Last December, President Trump called on Saudi Arabia to take specific steps to address the humanitarian catastrophe in Yemen. What is needed now is bold American leadership to stop the military campaign cold and get this crisis firmly on a political track. There is no substitute for hard talk involving the American president, his national security team, and their counterparts in Saudi Arabia, and the United Arab Emirates.
Perhaps the President could also consult personally with the United Nations Special Envoy for Yemen—British diplomat Martin Griffiths—and direct the American interagency to devise concrete steps to support Griffiths’ mission. And even though the United States is represented ably by accomplished, professional charges d’affaires in both Saudi Arabia and the United Arab Emirates, the absence of senior, influential American ambassadors enjoying direct access to Saudi and Emirati leaders and to President Trump is beyond regrettable.
Despite no ambassadors, the United States has gone far to reestablish relationships of trust and confidence with Saudi Arabia and the United Arab Emirates; relationships frayed by the Obama administration’s focus on an Iran nuclear deal and the methodology it used to get it.
That trust and confidence must now be fully employed to end massively gratuitous civilian suffering that will, if left unattended, produce unintended and long-lasting political results desired by no one in the Kingdom, the Emirates, or the West.
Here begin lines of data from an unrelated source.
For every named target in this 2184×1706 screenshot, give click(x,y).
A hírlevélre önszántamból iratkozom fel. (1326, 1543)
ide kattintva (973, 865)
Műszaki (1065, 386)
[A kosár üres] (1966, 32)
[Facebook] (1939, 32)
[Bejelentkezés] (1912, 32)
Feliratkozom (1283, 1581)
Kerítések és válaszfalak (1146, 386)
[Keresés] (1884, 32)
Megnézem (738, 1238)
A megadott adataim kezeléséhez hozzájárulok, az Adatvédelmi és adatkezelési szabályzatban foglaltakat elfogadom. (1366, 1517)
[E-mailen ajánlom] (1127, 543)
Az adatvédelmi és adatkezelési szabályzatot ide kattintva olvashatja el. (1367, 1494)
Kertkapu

Syria has already provided a case study of the dire political consequences of the West making civilian protection something between a secondary and non-issue. One need not ascribe criminal motives to the leaders of Saudi Arabia and the United Arab Emirates to conclude that the United States must take the lead in ending this abomination, and ending it now.
Ambassador Frederic C. Hof is former special adviser to the secretary of state for transition in Syria and current nonresident senior fellow with the Rafik Hariri Center for the Middle East. He also is currently a faculty member at Bard College.